Roberto Benigni plays the starry-eyed Italian-Jew Guido in pre-World War II Italy. He’s a romantic, an optimist, a jokester and a troublemaker just on the right side of acceptability. He falls madly in love with an Italian woman named Dora who literally falls into his arms, and the first half of the film is dedicated to his comical and endearing pursuit of her heart. But it’s not just the love story itself that works its charms on the viewer, its Benigni’s love letter to the screwball comedy of Hollywood’s golden age that is a welcome surprise. There are ridiculous sight gags, absurd hijinks and impossible coincidences; and many of them are laugh-out-loud funny.
However, at the same time Benigni is disarming you with humor and sweetness, the context of the story is steadily shifting. Nazi ideology is steadily overtaking Italy; and so is Nazi occupation. Jews are being identified, discriminated against, and finally being herded onto trains. Guido has married Dora and they has have a young son Giosuè by the time the Nazis come for him. He and his half-Jewish son are swiftly taken; his full Italian wife is not. But in an unforgettably heroic measure of love and solidarity, Dora demands that the Nazis take her too. They oblige. Though she hopes to be reunited with her family, the concentration camp’s strict separation of the sexes makes that impossible.
Meanwhile, Guido tries his best to shield Giosuè from the truth of what’s happening. This is where the “Life Is Beautiful” movie simply enters into a thematic league of its own. Guido maintains a joyful front for his son and concocts an imaginary game that explains to Giosuè all the unusual and scary things happening around him. In the midst of unspeakable suffering and fear, Guido takes on more labor — a labor of love to preserve his young son’s innocence. Giosuè believes the game is real, wants to win, and finds reserves of energy necessary to his survival because of the exciting illusion Guido painstakingly maintains. The film’s climax is one of the most unforgettable images of love in action that has ever been created.
I was fifteen years old when I first saw the film in the theater with my dad. And when I revisited the film 24 years later, that indelible image was exactly as I remember it. No moment in any film I’ve seen since has made that kind of mark on me.

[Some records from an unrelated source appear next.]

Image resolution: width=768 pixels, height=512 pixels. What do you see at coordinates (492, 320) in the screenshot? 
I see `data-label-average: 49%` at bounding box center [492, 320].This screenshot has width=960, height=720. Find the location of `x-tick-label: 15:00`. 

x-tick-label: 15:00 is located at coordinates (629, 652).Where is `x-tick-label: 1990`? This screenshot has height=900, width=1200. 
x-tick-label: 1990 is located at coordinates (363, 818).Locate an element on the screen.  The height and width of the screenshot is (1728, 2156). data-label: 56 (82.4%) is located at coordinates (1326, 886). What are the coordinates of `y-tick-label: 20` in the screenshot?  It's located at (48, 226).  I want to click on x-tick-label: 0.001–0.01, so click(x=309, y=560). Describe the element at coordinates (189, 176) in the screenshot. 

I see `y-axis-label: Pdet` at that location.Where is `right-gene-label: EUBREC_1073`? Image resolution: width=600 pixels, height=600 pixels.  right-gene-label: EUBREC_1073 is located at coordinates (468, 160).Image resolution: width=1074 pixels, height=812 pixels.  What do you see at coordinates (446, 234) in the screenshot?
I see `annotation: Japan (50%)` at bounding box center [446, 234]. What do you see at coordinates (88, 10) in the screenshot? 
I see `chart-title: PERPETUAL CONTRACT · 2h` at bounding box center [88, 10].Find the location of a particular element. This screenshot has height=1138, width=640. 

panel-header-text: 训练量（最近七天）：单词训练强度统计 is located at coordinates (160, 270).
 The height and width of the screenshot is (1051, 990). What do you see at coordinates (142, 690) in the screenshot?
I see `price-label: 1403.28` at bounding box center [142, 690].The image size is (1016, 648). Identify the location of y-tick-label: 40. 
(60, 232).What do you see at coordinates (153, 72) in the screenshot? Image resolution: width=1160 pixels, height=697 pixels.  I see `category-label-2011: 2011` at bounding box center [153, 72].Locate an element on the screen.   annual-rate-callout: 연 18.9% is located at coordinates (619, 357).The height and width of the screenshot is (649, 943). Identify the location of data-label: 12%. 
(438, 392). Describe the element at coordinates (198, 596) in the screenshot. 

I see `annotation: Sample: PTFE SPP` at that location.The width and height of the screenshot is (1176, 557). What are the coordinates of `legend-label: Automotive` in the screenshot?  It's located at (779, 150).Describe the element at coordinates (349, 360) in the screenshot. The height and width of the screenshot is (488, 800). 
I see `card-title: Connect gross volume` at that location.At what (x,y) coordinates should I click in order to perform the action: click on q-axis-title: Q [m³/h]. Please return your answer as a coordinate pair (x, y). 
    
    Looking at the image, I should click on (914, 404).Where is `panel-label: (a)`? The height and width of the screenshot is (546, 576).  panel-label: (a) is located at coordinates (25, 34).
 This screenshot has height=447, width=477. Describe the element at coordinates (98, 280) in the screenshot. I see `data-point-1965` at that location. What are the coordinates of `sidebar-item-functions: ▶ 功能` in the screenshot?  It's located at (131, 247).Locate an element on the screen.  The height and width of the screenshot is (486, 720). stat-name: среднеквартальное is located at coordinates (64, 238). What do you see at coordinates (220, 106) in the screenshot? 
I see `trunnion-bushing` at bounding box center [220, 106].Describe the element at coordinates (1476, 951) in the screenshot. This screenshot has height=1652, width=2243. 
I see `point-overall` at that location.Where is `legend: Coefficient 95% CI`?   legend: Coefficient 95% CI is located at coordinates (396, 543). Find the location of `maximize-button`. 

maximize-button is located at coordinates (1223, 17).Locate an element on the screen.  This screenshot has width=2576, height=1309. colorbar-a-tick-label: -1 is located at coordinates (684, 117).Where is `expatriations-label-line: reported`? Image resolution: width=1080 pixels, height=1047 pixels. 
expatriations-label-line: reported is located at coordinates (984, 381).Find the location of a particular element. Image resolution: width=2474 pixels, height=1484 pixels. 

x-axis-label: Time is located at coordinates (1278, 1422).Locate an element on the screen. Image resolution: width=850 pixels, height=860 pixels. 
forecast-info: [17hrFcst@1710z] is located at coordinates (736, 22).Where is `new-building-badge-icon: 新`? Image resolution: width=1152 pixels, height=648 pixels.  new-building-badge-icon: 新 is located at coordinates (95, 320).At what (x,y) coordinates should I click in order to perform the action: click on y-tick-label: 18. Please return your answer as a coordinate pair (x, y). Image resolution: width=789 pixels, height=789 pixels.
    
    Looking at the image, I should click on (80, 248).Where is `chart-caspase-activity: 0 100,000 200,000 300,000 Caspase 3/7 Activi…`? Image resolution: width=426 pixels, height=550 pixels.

It’s almost a tragedy that star Roberto Benigni’s effervescent joy and gratitude upon winning Best Actor at the 1999 academy awards seems to have overshadowed the film itself in our cultural consciousness. Although witnessing such childlike enthusiasm and whimsy only serves to make the case that throwing Benigni in the lead might have been the greatest casting choice of all time. He simply is the character — gently placed into a different time and setting.